“Now it had happened as they were coming home, when David was returning from the slaughter of the Philistine,that the women had come out of all the cities of Israel, singing and dancing, to meet King Saul, with tambourines, with joy, and with musical instruments. So the women sang as they danced, and said: “Saul has slain his thousands, and David his ten thousands.”
Then Saul was very angry, and the saying displeased him; and he said, “They have ascribed to David ten thousands, and to me they have ascribed only thousands. Now what more can he have but the kingdom?” So Saul eyed David from that day forward.” (1 Sam 18:6-9)
What an interesting study of human behavior this little section of scripture is. See, you would think that because David was so highly regarded by the people, it would be a good thing for the Kingdom. For Saul to have a person on staff that was doing a great job and that the people were totally excited about, it should have been a reflection of Saul’s wisdom in promoting David. But because Saul was self-absorbed, he saw David’s popularity as a threat to his leadership, even his position as king.
From this point forward, Saul’s mind is filled with suspicion towards David. He’ll begin to hear most everything David says with suspicious ears. He’ll look at most all David’s actions with suspicious eyes. His thoughts about David will be twisted by suspicion. In Saul we see the exact opposite of what God calls us to:
“Love suffers long and is kind; love does not envy; love does not parade itself, is not puffed up; does not behave rudely, does not seek its own, is not provoked, thinks no evil; does not rejoice in iniquity, but rejoices in the truth; bears all things, believes all things, hopes all things, endures all things.”
(1 Cor 13:4-7)
In other words, as God’s people we are called to believe the best about people.

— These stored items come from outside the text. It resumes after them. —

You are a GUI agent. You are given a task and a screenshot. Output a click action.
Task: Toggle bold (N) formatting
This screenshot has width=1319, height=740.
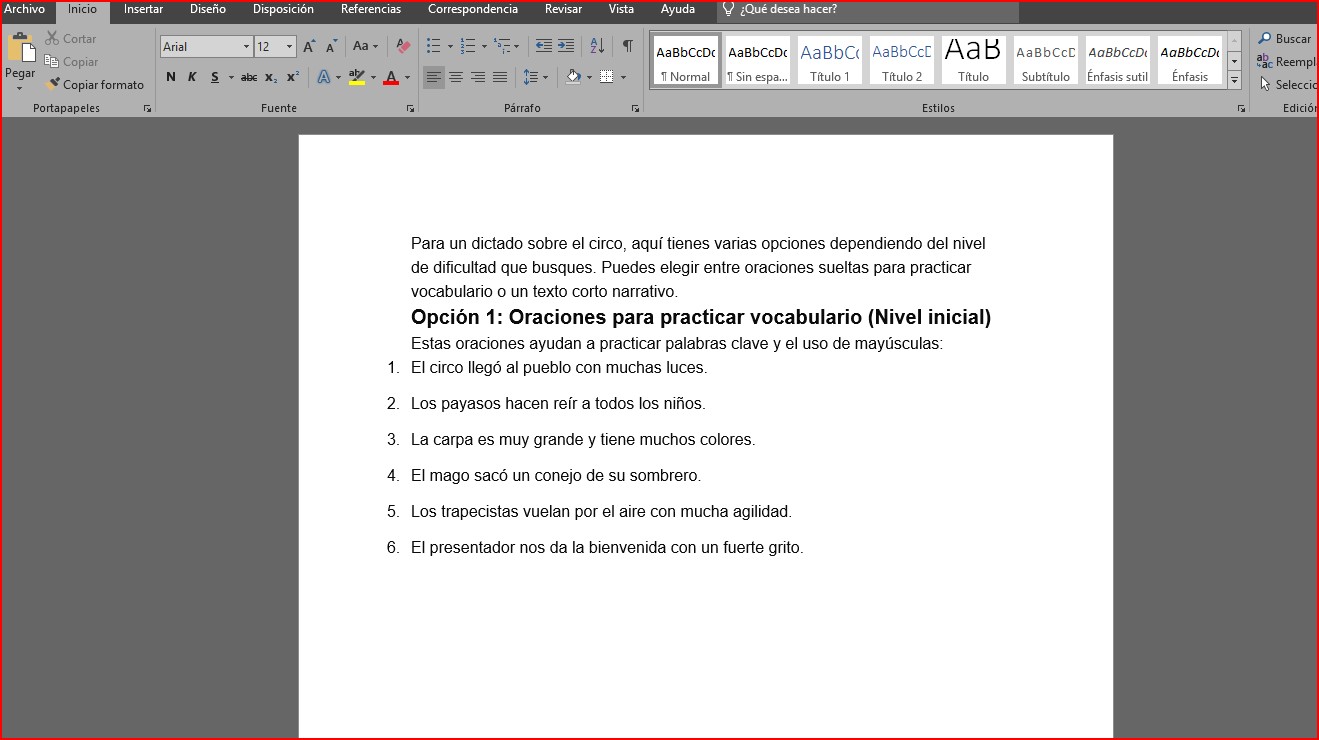click(171, 77)
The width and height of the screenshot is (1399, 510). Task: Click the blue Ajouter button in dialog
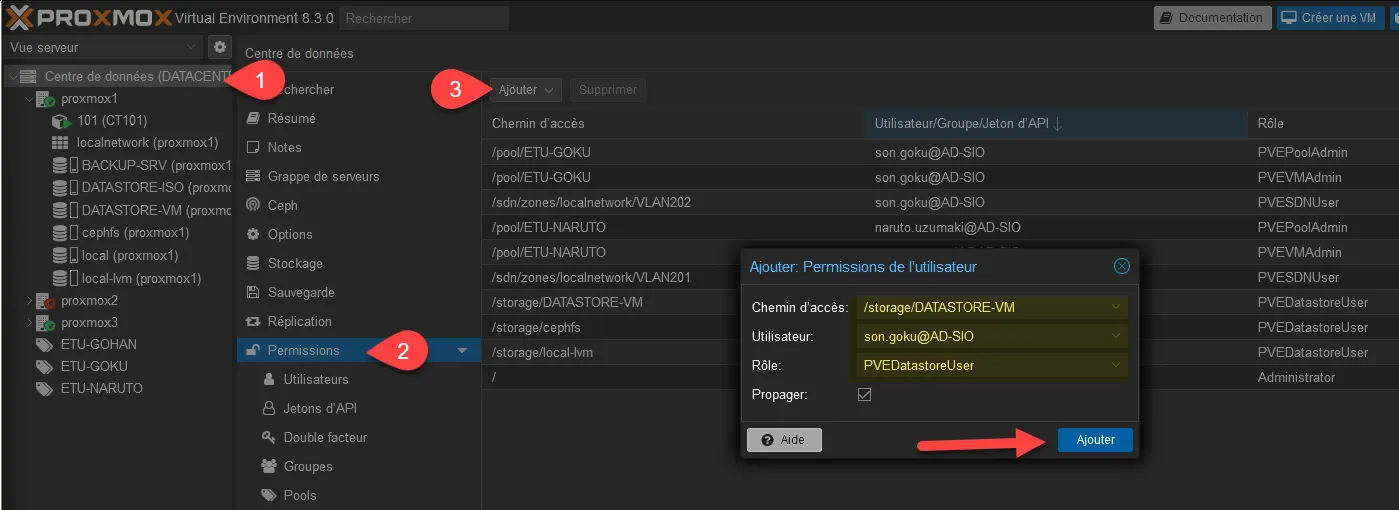click(x=1095, y=440)
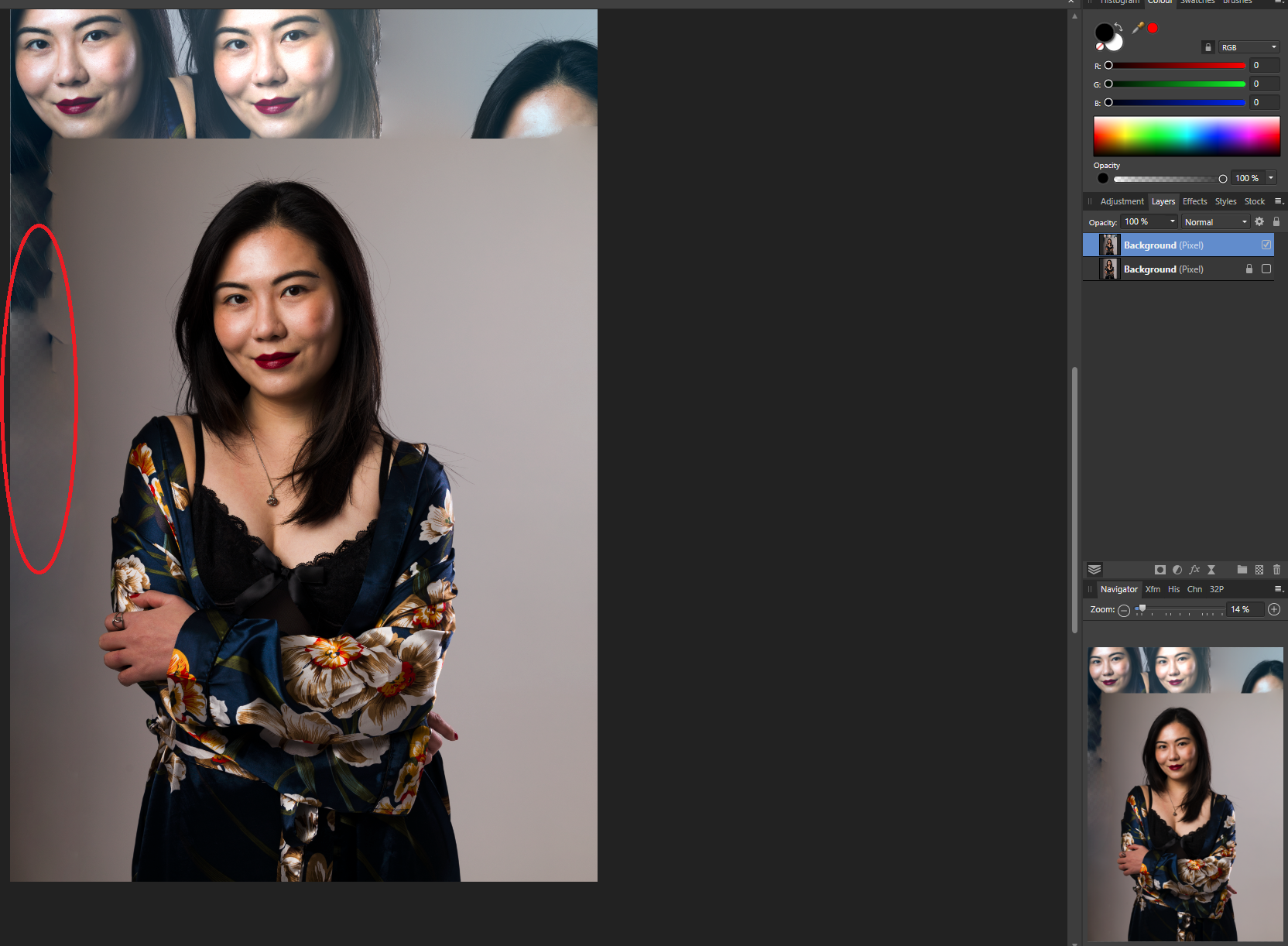Open the Adjustments icon in Layers panel

coord(1177,570)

I have found this principle to be life-changing in every relationship in my life. When someone does or says something that I don’t like I can do one of two things:
I can assume the worst: That they don’t like me, that they are trying to hurt me, that they have an agenda against me.
Or, I can assume the best: Perhaps I misunderstood them, perhaps what they said didn’t come out the way they meant it, or perhaps they were just having a bad day!
See, when I believe the worst about a person or a situation, I start taking everything they say or do personally. I start wondering what else they may have said about me. Before too long, I have convicted and condemned that person in my mind. And of course, once I’ve convicted them of the crime, the next logical step is the punishment. My thoughts can very easily lead to negative actions against them.
But if I am willing to be obedient to God’s word, and believe the best about that person, the complete opposite happens. I don’t worry about what else they might be saying, or what they really think about me. I don’t take what they say or do personally. I give grace. My thoughts still lead to actions, but they are positive actions!